● **WHAT NEEDS TO BE DONE**
Please write each record out again word for word.

(Stored data entries)
== Segment start ==

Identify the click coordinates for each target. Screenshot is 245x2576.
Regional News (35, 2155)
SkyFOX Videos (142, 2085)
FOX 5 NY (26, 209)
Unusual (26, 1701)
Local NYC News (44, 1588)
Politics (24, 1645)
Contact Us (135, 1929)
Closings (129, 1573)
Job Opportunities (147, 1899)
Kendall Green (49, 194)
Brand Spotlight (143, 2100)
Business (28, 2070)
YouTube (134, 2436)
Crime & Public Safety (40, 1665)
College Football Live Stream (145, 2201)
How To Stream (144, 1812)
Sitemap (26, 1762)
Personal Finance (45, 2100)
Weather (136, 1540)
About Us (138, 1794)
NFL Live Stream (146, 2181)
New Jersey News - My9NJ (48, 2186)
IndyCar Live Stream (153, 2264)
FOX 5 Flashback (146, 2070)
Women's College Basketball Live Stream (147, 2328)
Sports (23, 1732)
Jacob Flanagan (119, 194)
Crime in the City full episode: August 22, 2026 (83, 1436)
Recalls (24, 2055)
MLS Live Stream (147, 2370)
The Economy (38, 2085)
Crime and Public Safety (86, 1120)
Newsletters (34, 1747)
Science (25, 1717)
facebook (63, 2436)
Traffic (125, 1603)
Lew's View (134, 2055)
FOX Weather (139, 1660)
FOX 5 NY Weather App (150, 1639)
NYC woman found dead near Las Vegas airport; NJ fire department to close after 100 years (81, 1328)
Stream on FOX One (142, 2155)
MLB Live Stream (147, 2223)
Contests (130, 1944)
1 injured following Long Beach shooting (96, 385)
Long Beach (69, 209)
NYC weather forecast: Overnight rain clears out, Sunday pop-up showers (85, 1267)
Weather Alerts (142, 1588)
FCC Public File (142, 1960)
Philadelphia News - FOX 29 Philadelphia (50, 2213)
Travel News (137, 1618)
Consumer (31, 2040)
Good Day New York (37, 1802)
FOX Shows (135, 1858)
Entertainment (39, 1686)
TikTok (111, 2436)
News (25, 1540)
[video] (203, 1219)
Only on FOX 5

== Segment end ==

● **RESULT OF THIS EXERCISE**
Identify the click coordinates for each target. Screenshot is 245x2576.
Regional News (35, 2155)
SkyFOX Videos (142, 2085)
FOX 5 NY (26, 209)
Unusual (26, 1701)
Local NYC News (44, 1588)
Politics (24, 1645)
Contact Us (135, 1929)
Closings (129, 1573)
Job Opportunities (147, 1899)
Kendall Green (49, 194)
Brand Spotlight (143, 2100)
Business (28, 2070)
YouTube (134, 2436)
Crime & Public Safety (40, 1665)
College Football Live Stream (145, 2201)
How To Stream (144, 1812)
Sitemap (26, 1762)
Personal Finance (45, 2100)
Weather (136, 1540)
About Us (138, 1794)
NFL Live Stream (146, 2181)
New Jersey News - My9NJ (48, 2186)
IndyCar Live Stream (153, 2264)
FOX 5 Flashback (146, 2070)
Women's College Basketball Live Stream (147, 2328)
Sports (23, 1732)
Jacob Flanagan (119, 194)
Crime in the City full episode: August 22, 2026 (83, 1436)
Recalls (24, 2055)
MLS Live Stream (147, 2370)
The Economy (38, 2085)
Crime and Public Safety (86, 1120)
Newsletters (34, 1747)
Science (25, 1717)
facebook (63, 2436)
Traffic (125, 1603)
Lew's View (134, 2055)
FOX Weather (139, 1660)
FOX 5 NY Weather App (150, 1639)
NYC woman found dead near Las Vegas airport; NJ fire department to close after 100 years (81, 1328)
Stream on FOX One (142, 2155)
MLB Live Stream (147, 2223)
Contests (130, 1944)
1 injured following Long Beach shooting (96, 385)
Long Beach (69, 209)
NYC weather forecast: Overnight rain clears out, Sunday pop-up showers (85, 1267)
Weather Alerts (142, 1588)
FCC Public File (142, 1960)
Philadelphia News - FOX 29 Philadelphia (50, 2213)
Travel News (137, 1618)
Consumer (31, 2040)
Good Day New York (37, 1802)
FOX Shows (135, 1858)
Entertainment (39, 1686)
TikTok (111, 2436)
News (25, 1540)
[video] (203, 1219)
Only on FOX 5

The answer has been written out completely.